Agnetha Eichenholz, shown above, is Lulu in this production of Berg’s opera.
Apr 22, 2011


When I started doing this section of the blog, it was my intention to devote it mostly to blues and jazz, but I also like classical music, including opera, so I’m going to make some observations about operas that I like. I’m fairly sure that I won’t be writing musical reviews. A review, as Craig Wright describes it in in his Yale class on Listening to Music says, focuses on the performance. This means that the reviewer has some prior conception, some ideal, which may or may not be resident in that heaven of forms described by Plato, prior to hearing that particular performance. Since I do not have sufficient musical knowledge to have formed an ideal conception of how Beethoven’s 14th string quartet should sound, I can’t say whether the violinist takes a tempo too fast or too slow. So I’ll probably be talking about what the music evokes, or about the non-performance aspects of the piece. Any comments on performance will be on the aspects that I feel comfortable with talking about.

When I blogged about Gerbert I did not go into much detail about medieval education or the liberal arts, though The Abacus and the Cross does contain some detail about education during that period. The trivium consisted of logic, grammar, and rhetoric. These are the language arts, and they govern thought and the communication of thought. The quadrivium was arithmetic, geometry, astronomy, and music. This last one seems odd. What’s music doing in there with the hard sciences? All four are mathematical in nature. Music theory originates, in the West, with the Greeks, and at the time of the medieval universities was primarily harmonics.

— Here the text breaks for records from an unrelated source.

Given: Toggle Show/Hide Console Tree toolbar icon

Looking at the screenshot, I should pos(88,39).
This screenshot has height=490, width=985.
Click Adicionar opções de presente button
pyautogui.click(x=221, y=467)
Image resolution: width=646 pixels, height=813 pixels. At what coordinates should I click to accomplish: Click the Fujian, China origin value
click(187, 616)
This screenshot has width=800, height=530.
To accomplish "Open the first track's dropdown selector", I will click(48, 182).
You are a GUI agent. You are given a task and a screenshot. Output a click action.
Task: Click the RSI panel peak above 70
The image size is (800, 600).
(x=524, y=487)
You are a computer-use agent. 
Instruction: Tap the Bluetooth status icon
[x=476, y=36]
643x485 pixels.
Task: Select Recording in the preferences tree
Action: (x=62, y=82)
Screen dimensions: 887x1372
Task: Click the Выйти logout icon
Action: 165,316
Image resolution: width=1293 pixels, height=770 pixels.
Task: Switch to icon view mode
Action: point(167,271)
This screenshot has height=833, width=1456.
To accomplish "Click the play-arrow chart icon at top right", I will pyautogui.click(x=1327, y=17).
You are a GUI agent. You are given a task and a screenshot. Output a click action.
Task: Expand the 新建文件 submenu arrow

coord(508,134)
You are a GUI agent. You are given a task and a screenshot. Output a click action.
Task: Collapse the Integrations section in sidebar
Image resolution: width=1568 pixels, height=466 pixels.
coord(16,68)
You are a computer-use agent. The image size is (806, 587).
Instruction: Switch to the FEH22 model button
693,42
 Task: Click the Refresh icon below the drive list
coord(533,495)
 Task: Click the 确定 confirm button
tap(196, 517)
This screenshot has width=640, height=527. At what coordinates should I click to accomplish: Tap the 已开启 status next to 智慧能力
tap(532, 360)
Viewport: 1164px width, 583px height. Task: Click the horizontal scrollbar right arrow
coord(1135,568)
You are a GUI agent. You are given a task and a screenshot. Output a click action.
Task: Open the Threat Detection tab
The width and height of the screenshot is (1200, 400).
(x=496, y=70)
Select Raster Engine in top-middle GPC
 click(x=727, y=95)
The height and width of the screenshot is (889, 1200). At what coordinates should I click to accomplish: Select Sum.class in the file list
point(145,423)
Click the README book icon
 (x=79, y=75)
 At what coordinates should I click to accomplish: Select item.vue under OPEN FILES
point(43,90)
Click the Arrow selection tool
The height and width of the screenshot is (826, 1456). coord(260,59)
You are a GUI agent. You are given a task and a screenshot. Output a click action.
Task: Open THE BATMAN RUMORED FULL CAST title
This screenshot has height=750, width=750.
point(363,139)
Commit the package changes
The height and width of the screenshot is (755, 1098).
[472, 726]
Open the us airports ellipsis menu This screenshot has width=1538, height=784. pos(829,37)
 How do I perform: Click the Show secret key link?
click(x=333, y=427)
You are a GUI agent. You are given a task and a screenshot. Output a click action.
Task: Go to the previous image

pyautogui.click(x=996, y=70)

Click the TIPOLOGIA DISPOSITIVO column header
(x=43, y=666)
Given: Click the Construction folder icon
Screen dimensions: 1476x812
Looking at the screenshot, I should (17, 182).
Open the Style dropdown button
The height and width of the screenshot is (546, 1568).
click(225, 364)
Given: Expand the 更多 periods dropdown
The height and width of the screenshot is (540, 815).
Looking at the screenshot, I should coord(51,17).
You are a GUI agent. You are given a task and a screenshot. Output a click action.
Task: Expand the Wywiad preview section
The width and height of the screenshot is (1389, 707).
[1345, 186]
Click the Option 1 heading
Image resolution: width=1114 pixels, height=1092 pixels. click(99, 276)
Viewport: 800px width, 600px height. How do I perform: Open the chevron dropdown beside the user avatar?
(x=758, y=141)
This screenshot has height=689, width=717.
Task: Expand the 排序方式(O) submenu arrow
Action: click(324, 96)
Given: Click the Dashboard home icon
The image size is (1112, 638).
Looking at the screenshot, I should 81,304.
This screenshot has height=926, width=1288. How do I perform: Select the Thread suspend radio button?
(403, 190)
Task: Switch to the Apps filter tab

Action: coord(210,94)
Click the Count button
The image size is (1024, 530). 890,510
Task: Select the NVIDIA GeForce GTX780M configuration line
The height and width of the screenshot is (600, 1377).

Berg’s Lulu is a twelve-tone or serial composition. That means that each note in the chromatic scale, the black and white keys on the piano keyboard, must be played before it can be repeated. Now while standard compositional techniques will allow for an essentially unlimited number of patterns, because notes can be repeated, as in the opening of Beethoven’s 5th Symphony, the number of patterns that can be produced using 12 tone techniques is large (12! or about 400 million), but nowhere near as large as those available outside of this methodology. It would seem that music produced using 12 tone methods would be cold and unaffecting, but Berg’s use of it in Lulu and in his Violin Concerto is anything but unemotional.

Berg starts from a basic pattern that looks like this:

Out of this trope he generates what is called a tone row. The tone row is the sequence of notes that will form the basis of the composition. The row is capable of being manipulated through inversion, retrogradation, and inverted retrogradation. This yields 48 rows based on the original. Berg in Lulu forms rows for several of the characters. So here is Lulu’s row.

Here is Alwa’s tone row:

These rows will function much as the leitmotifs of Wagnerian opera function. All of the opera’s harmonics will be built upon the various tone rows.

Lulu is a largely passive character. She rarely acts. Events happen around her and she suffers. The picture of Agnetha Eichenholz shows Lulu’s suffering pretty well. Lulu experiences a rise and then a degrading fall into prostitution and murder at the hands of Jack the Ripper, but unlike a play such as Mrs Warren’s Profession, which has a polemical purpose, Lulu seems to me to be more about the largely mythic character of Lulu in her various roles as temptress and seducer than as sexual adventurer, which she is not, or victim of capitalist exploitation, as in Mrs. Warren. Berg’s Lulu has more in common with the heros and heroines of medieval tragedies based on the fall of princes or the wheel of fortune than she does with modern social movements.

There are various productions of Lulu out, and this one is minimalist. The stage is essentially empty and undecorated. The characters, after dying, simply get up discreetly and walk off the stage. This is disconcerting at first, but you can get so you accept it as part of the technique.

This is a moving, and affecting production of Berg’s opera.